Saturday, April 7, 2012

Pulp of the Week - Doc Savage 31



September 1935 - The Majii

This better than average adventure follows Doc, Monk, Ham, and Long Tom as they pursue the mystery behind Rama Tura, a mysterious man of Jondore (a part of the British empire, a country somewhere between Turkey and China.) Rama Tura has come to New York and is performing miracles by turning common pebbles or glass baubles into genuine gemstones. This act is generating millions in profits. 

A Jondorian woman, called the Ranee, is also in New York seeking Doc Savage's help with troulbes in her native land.

Doc gets involved and tries to uncover the trick behind Rama Tura's act, but the gems are real and the audience goes away poorer, but well satisfied. During one performance of the act Doc sets up a hidden camera, but when he retrieves it, the film is gone.

The chase lead all the way to the primative Jondore where all the players reveal themselves and the Majii appears and causes Doc a world of trouble and nearly kills everyone.

There were some nice turns along the way and the Monk and Ham bantering played out better than usual.
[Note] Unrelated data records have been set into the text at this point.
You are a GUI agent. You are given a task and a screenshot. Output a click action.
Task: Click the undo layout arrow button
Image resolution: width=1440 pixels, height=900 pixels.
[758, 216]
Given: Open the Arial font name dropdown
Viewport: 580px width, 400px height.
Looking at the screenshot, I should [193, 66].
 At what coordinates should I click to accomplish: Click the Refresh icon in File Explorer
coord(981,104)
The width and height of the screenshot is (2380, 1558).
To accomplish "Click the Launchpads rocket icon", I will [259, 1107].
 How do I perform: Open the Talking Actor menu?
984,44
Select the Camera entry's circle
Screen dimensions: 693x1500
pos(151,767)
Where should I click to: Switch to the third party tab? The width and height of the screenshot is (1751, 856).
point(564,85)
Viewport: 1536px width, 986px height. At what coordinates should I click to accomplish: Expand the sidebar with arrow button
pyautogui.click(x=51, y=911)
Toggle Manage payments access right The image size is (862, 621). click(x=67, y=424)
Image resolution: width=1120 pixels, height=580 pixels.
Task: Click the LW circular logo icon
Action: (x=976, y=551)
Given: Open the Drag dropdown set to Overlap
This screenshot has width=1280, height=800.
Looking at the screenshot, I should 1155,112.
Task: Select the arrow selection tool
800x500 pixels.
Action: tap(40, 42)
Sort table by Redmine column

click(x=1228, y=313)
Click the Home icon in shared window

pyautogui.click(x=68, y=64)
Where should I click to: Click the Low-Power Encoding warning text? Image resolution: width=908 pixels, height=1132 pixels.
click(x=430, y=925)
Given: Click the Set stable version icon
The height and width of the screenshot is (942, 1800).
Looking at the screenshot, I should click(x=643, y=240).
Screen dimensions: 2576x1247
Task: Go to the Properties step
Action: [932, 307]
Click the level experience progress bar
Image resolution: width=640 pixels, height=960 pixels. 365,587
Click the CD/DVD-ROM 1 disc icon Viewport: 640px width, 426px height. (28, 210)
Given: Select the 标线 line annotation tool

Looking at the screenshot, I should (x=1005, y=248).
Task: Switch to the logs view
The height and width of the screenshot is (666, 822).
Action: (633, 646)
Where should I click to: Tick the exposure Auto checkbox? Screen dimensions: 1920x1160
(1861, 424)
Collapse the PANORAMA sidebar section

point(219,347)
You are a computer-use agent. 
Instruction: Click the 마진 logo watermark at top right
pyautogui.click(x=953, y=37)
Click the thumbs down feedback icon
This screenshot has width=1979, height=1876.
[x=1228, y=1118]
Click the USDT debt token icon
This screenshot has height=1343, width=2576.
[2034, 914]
Several times the attractiveness of a lady's ankle is noted. One of these times it is mentioned of a woman known as The Ranee. She is of the Jondorian nobility. In one scene, Monk trips her and catches her falling. A noble man of Jondore, the Nizam, sprang forward, swung a fist, and knocked Monk down as beautifully as he had ever been knocked down in his life.

"She is the Ranee!" the Nizam gritted. "In Jondore, you would die a thousand deaths for laying a hand upon her!"

Ham looked at Monk on the floor and said, "He never did have any manners."

Monk got up. His neck was red. Hard tendons made four white lines down the back of each hairy fist.

And then—no one exactly saw it—the Nizam was flat on the floor and the noise of the blow was resounding from the walls, and Monk was over the fallen one, grasping him by the collar. Lifting the Nizam, Monk shook him as if trying to ascertain if his teeth would come out.

"This is the United States," Monk said grimly. "And when you sock a guy you oughta be sure he stays socked."

Other scenes that caught my eye were: Doc loads a film camera to spy on Rama. The film magazine holds over an hour of film! Doc chides Monk for taking a kill shot on one of their enemies. A scene where British officials ban Doc from traveling to Jondore despite Doc having provided great service to "John Bull" - the British equivalent to Uncle Sam - meaning that Doc had be of good service to the British Empire in the past. An underling asked what should be done with a prisoner - "Determine," commanded the Majii, "just how many knives his body will hold."

This was a solid Doc Savage adventure and at the end contains direct hints about the next adventure, Dust of Death, as published in the original pulp releases. However, Bantam had already published Dust of Death more than 2 years earlier...

I'll give The Majii 7.5 stars. It was a good, fun adventure with some nicely written parts from Lester Dent. The pulp cover is by Walter Baumhofer, the pulp interior art is by Paul Orban (from the 86th Floor site) and the Bantam paperback cover is by James Bama.